Back in the 1980s, the U.S. Department of Defense came up with the concept of Information War. This new combat arena included both the traditional battle over communications networks (which were growing increasingly complex and important), information itself, and the impact of the mass media on military operations. This last aspect was a result of how the mass media turned on U.S. operations in Vietnam after 1968. Ironically, the trigger for that turnaround was the Tet Campaign. This desperate attempt by the communists to trigger a mass uprising in South Vietnam, was a major defeat for the communists, and destroyed the local guerilla movement, the Viet Cong. But the media spun it as an American defeat, and the Department of Defense was still trying to figure out how they could avoid repeats of the Tet experience. But while the military was pondering solutions, the media news business went through a transformation that rendered the Tet experience irrelevant. In the last twenty years, TV news has become less a public service, and more a profit center. Ratings, and the resulting advertising revenue, became paramount. Public service went out the window, and competition for viewer eyeballs became everything.
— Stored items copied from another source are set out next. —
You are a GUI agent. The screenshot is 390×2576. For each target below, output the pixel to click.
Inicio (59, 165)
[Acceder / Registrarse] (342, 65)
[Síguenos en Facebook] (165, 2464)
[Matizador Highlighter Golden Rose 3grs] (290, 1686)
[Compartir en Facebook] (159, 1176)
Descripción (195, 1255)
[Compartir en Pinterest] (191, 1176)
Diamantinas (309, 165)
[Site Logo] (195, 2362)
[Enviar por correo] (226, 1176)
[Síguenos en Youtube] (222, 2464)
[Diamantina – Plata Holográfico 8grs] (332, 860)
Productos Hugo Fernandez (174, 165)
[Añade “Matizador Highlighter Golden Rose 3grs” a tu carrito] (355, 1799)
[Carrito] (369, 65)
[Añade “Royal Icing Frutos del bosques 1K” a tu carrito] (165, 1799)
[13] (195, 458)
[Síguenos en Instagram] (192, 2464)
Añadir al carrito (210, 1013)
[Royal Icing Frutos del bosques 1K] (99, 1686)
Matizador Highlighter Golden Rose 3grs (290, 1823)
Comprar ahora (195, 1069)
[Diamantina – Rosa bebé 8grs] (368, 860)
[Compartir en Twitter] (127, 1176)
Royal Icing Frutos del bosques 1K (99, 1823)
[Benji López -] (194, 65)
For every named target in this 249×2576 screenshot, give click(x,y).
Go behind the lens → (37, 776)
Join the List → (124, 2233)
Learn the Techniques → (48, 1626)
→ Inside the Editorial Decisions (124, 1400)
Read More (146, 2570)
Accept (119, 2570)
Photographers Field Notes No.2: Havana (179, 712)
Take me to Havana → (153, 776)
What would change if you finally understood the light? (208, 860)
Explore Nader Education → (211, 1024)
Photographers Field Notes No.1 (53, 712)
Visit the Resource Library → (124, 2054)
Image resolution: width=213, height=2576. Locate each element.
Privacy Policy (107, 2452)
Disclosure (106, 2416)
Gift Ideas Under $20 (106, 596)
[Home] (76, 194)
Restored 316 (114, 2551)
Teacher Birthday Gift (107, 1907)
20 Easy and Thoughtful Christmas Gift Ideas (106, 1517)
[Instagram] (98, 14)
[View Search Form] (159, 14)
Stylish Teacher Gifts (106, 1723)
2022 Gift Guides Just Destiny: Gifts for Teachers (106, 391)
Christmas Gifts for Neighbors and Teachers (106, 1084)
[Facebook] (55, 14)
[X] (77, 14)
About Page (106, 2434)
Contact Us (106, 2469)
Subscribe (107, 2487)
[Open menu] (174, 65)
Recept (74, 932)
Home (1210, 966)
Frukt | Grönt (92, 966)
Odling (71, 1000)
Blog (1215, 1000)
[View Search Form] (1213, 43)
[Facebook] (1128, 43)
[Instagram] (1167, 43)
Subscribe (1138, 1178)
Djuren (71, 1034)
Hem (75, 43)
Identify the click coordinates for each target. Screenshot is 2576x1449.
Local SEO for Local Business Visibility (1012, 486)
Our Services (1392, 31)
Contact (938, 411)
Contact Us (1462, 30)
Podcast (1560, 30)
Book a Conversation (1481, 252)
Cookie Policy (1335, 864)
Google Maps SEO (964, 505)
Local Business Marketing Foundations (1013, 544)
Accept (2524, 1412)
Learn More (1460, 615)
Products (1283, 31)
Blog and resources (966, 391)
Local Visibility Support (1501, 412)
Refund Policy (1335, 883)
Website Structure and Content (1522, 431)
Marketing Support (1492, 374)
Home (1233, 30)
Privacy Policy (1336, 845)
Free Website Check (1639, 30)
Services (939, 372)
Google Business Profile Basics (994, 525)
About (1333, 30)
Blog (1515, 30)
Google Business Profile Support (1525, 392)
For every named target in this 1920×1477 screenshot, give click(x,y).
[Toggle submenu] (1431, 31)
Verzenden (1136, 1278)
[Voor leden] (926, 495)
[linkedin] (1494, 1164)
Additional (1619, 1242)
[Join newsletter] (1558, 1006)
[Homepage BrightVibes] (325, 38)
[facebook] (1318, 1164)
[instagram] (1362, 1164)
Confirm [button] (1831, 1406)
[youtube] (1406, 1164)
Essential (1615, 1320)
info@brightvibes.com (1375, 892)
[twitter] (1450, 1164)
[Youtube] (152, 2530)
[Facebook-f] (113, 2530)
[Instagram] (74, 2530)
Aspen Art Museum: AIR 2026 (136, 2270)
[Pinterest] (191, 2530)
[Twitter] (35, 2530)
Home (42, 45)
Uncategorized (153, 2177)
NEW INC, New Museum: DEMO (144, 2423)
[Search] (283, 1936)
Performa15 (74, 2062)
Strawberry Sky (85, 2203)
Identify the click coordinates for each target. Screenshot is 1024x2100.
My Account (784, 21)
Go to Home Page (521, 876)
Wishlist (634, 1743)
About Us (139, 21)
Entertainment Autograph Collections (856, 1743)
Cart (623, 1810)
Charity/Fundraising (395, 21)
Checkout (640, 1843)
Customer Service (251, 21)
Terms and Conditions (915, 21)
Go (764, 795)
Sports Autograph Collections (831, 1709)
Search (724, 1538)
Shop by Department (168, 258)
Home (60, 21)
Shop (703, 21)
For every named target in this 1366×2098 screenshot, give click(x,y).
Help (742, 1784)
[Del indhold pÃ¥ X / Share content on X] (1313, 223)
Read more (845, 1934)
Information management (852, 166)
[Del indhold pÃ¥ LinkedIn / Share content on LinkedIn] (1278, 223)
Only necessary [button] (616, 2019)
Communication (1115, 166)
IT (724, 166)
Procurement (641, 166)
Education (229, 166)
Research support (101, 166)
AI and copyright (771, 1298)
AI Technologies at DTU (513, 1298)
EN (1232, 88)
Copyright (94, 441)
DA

The best example of this change could be seen in the reporting of the 2003 invasion of Iraq. During the month of fighting that led to the fall of Baghdad, 51 percent of the U.S. network news stories were negative. By late 2003, nearly 80 percent were negative. During the 2004 Presidential elections, 89 percent were negative, and by 2006, over 90 percent were negative. This despite a long string of additional victories. The media became increasingly reluctant to interview the troops, because they told a story that was quite different from what the TV news media was spinning.

Then something else happened. In the mid 1990s, the World Wide Web came along, and a decade later, over a billion people were connected to it. The majority of young people, and an increasing number of older ones, were now getting most of their news from the web. That's where the troops, and other non-journalists who have been to Iraq, or are still there, could tell their story. Compared to the network news, it's amateur night on the web. But the shift in where the eyeballs are looking is striking. The audience for the network news gets older every year. The younger generation of viewers are getting their news from the web. While much of that news is still created by the traditional mass media, a lot of it comes from blogs and independent news analysts. The traditional news outlets no longer matter as much as they used to, and matter less each passing day.

This leaves the Department of Defense wondering what their Information War strategy should be. The most recent move was to pump out more raw material to the general public, and thus the independent, web based, news outlets. These operations don't have to invent bad news in order to survive. The web, in the end, may solve the military's problem of getting an accurate report of their operations to the public.